## WHAT YOU ARE ASKED TO DO
Transcribe only what runs from the line containing "Collapse MrMaverick576's comment thread" through the final line below, exactly, and leave every picture out.

## EXERCISE INPUT
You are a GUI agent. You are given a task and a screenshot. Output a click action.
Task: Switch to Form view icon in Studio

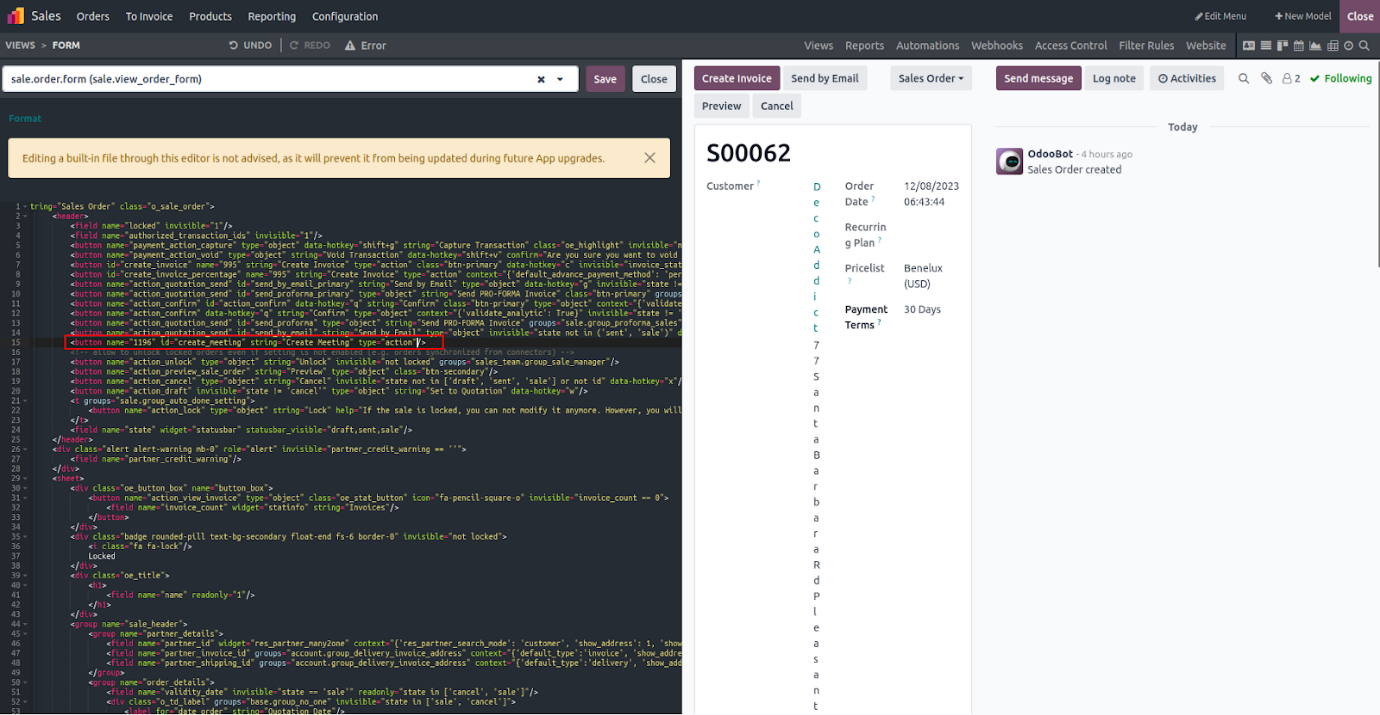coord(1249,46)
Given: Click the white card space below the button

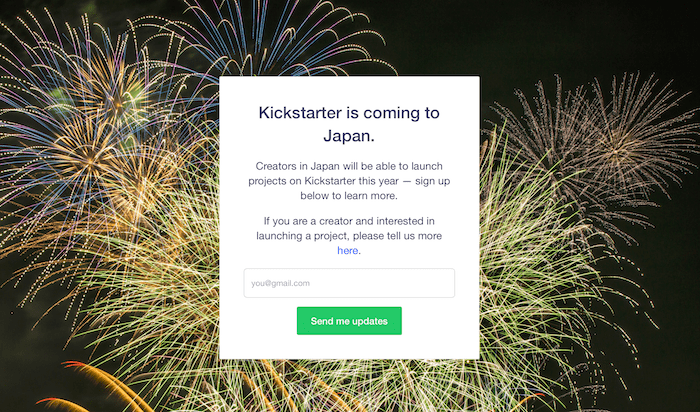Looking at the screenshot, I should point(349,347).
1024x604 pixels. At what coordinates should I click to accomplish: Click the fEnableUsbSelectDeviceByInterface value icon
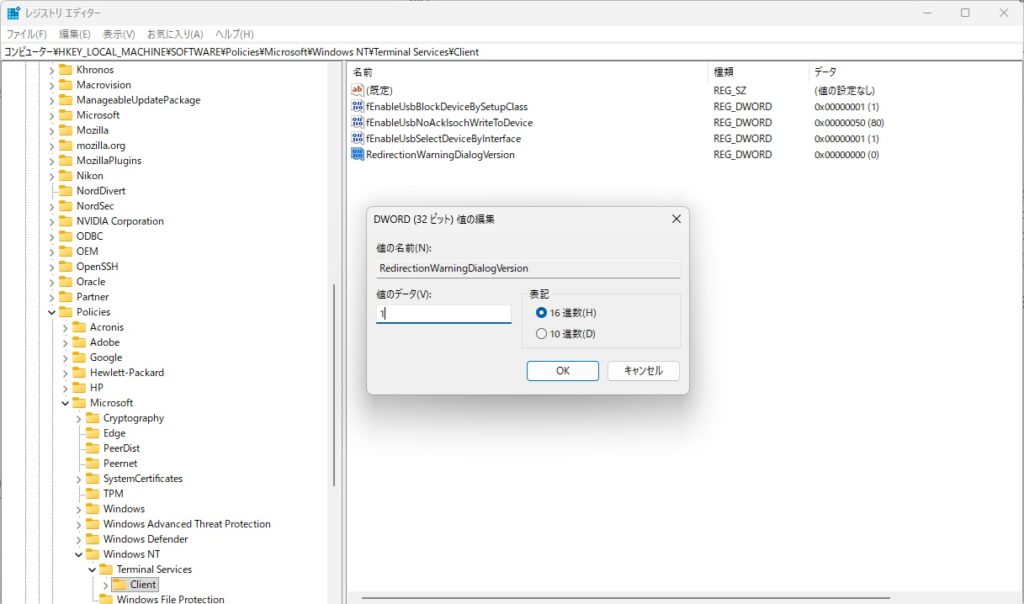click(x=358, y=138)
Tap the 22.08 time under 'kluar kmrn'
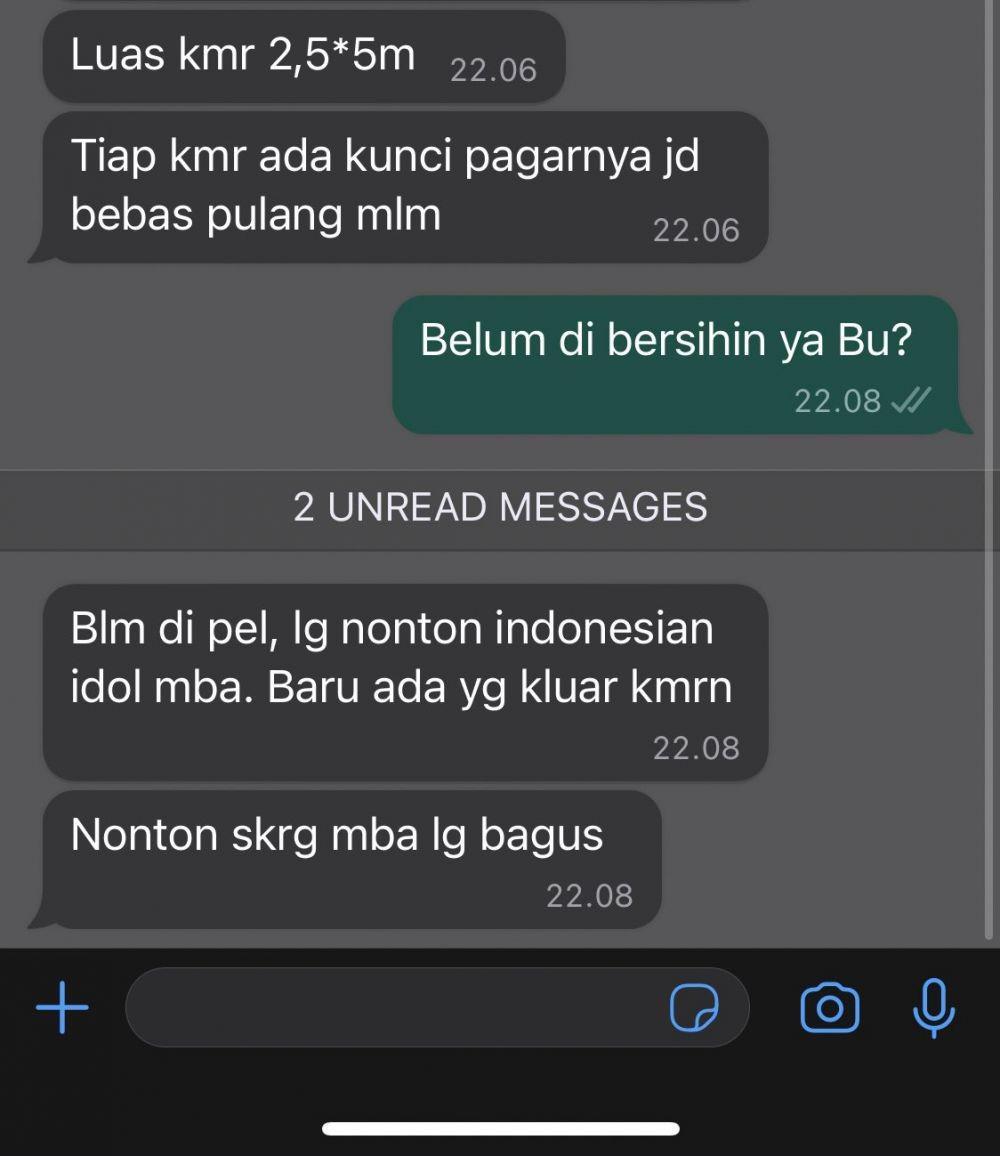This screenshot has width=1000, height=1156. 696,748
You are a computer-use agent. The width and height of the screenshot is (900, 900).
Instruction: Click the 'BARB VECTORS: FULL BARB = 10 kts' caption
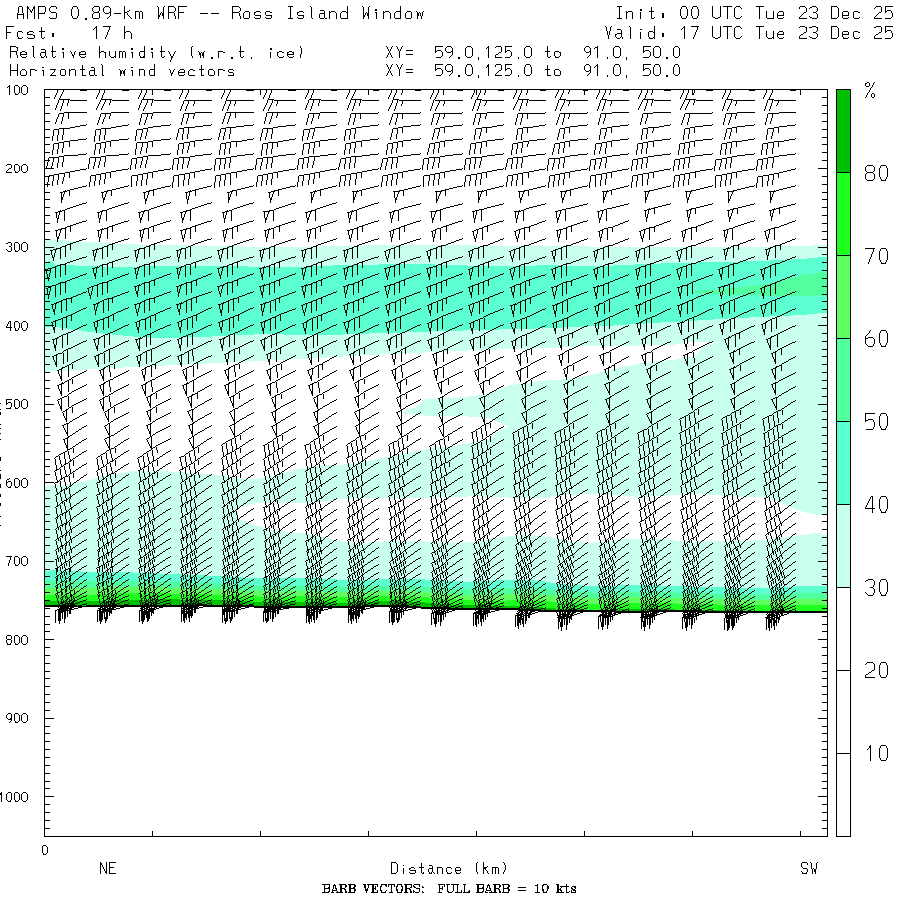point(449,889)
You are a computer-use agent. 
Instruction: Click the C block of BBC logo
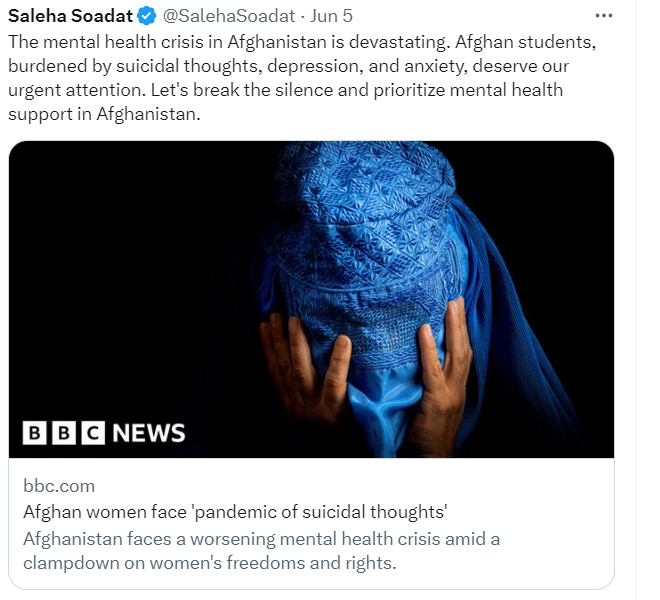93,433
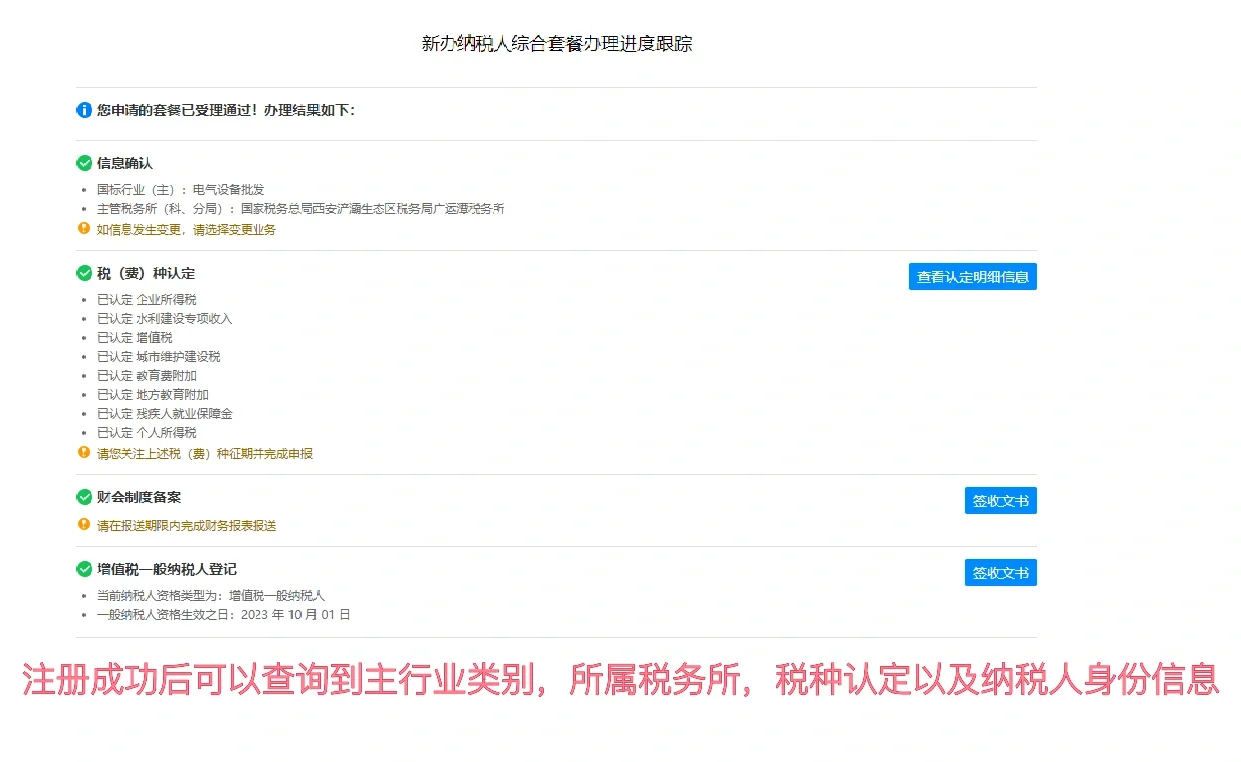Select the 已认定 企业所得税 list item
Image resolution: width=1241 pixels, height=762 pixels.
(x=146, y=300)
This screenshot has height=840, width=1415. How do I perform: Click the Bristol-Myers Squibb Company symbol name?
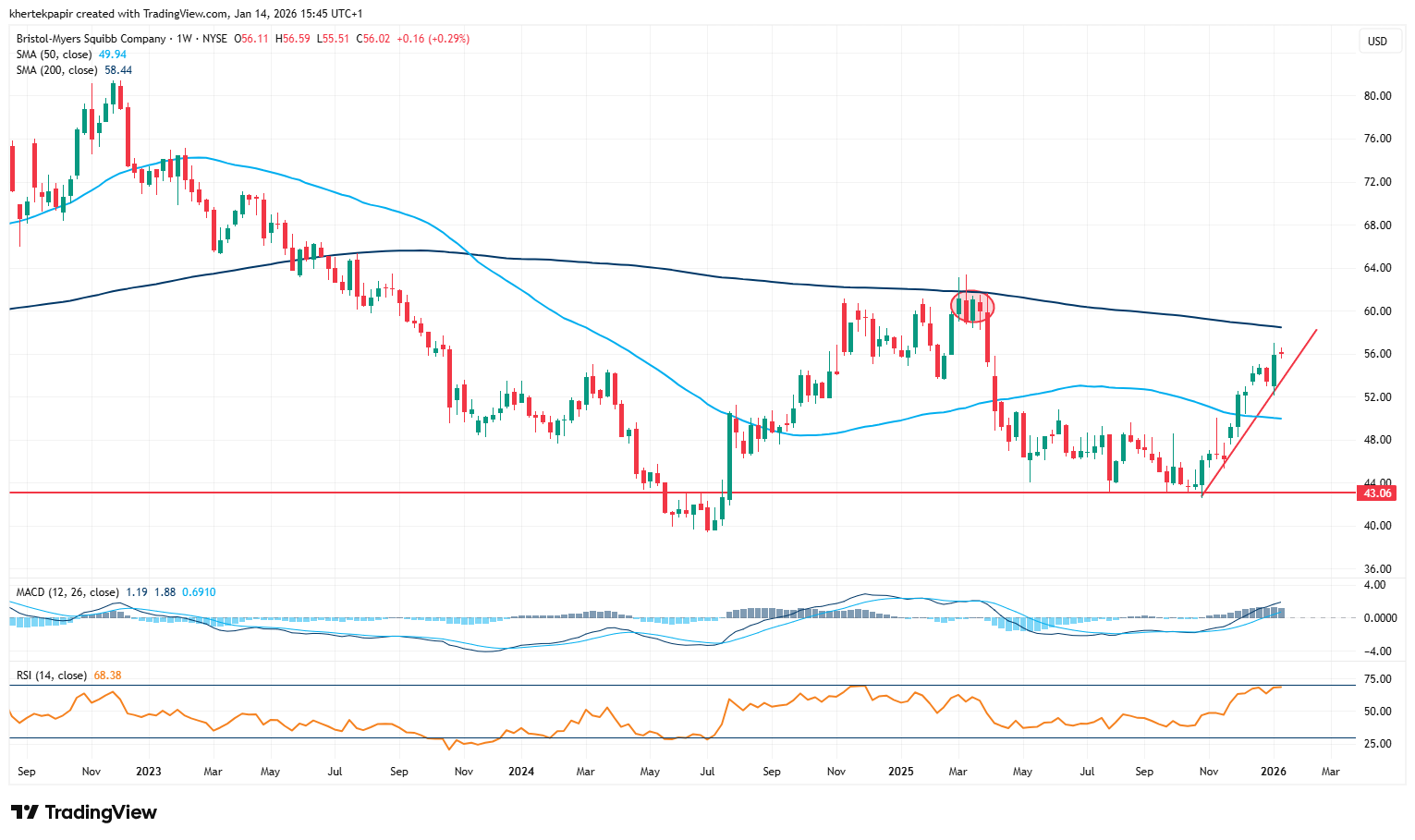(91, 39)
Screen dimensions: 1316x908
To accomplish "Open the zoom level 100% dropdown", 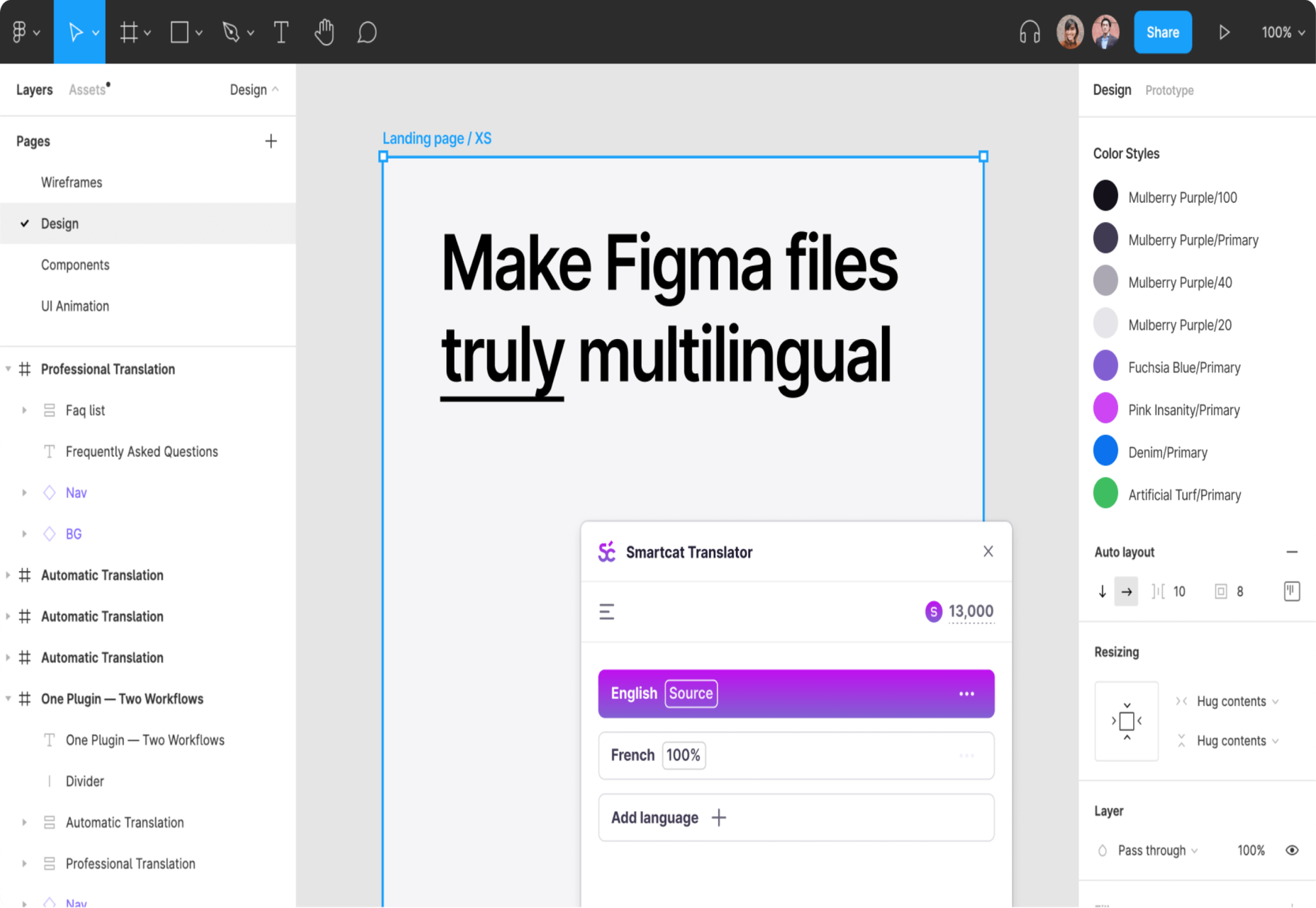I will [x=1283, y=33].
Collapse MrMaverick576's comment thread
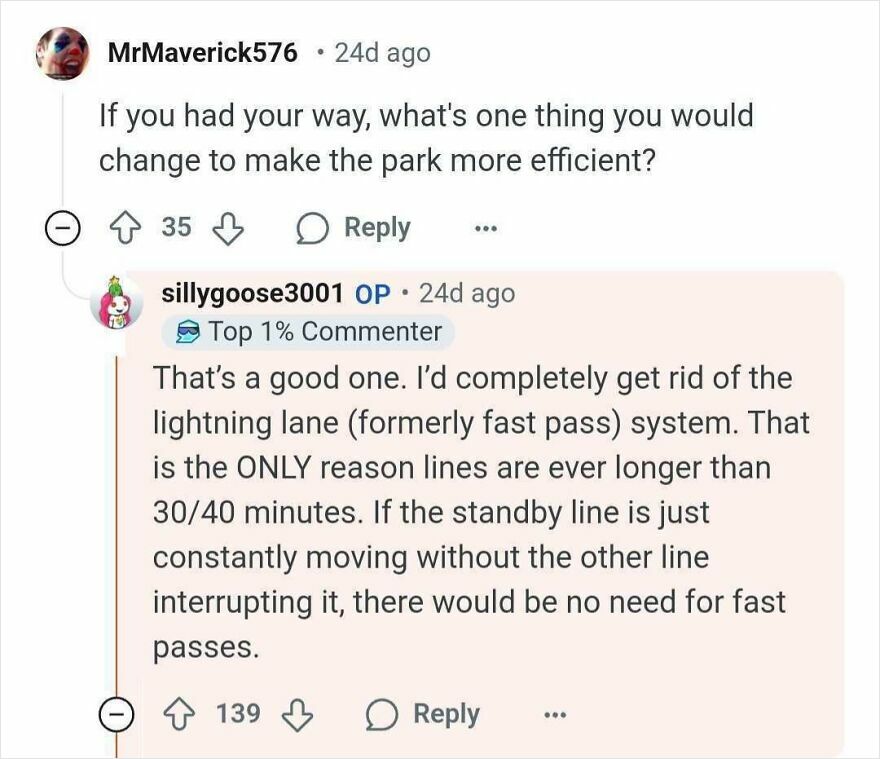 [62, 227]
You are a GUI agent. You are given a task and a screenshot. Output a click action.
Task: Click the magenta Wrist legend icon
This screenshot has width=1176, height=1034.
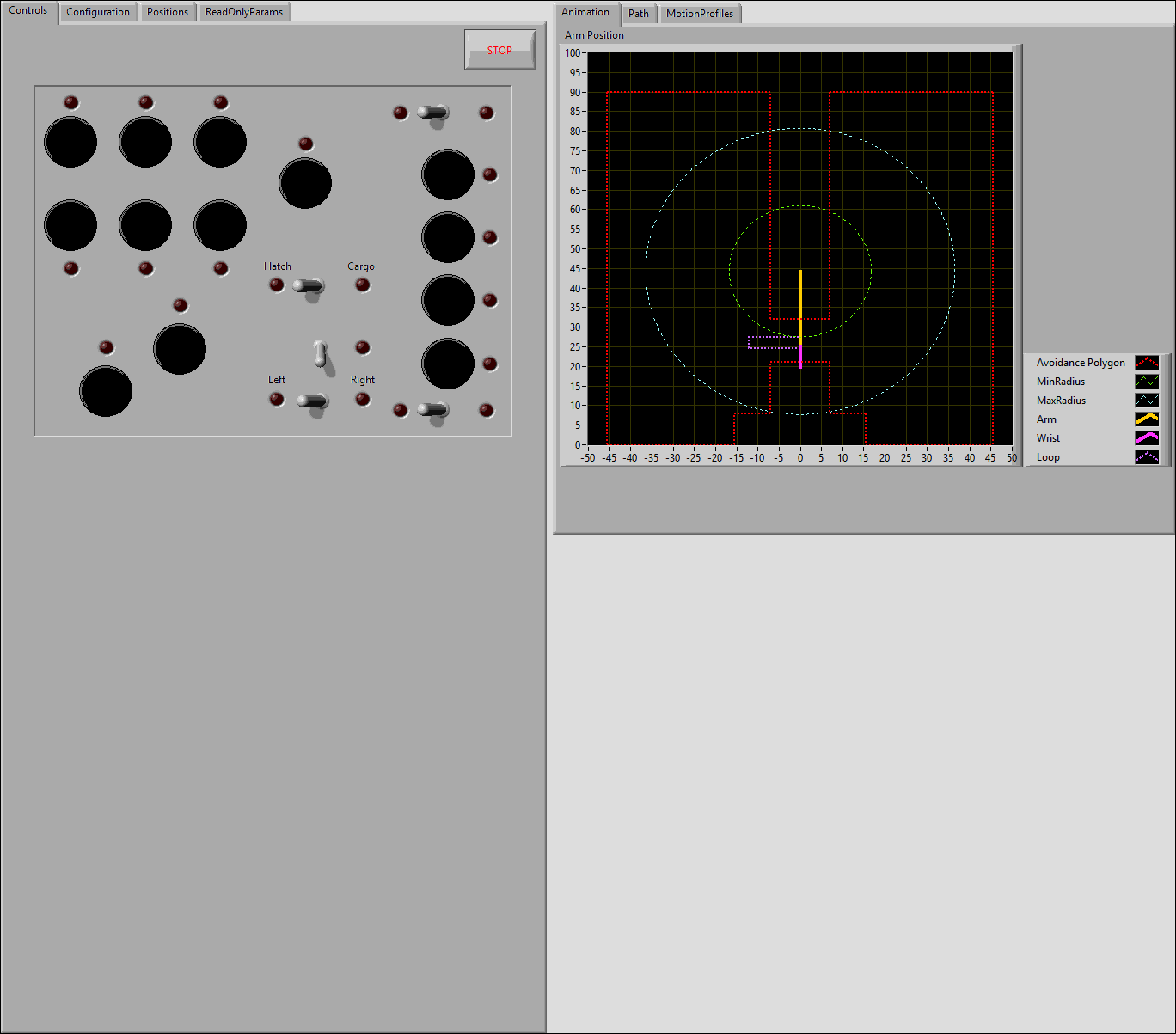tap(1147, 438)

## ANSWER BOX
Collapse MrMaverick576's comment thread
 [62, 227]
You are a GUI agent. You are given a task and a screenshot. Output a click action.
Task: Click the magenta Wrist legend icon
This screenshot has width=1176, height=1034.
tap(1147, 438)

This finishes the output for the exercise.